> [To be done] Print the material below word for word, adding and removing nothing.

==== Exercise data

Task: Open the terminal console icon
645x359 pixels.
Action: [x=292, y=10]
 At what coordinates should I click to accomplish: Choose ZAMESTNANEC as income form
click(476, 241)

========

> [Full solution]
Task: Open the terminal console icon
645x359 pixels.
Action: [x=292, y=10]
 At what coordinates should I click to accomplish: Choose ZAMESTNANEC as income form
click(476, 241)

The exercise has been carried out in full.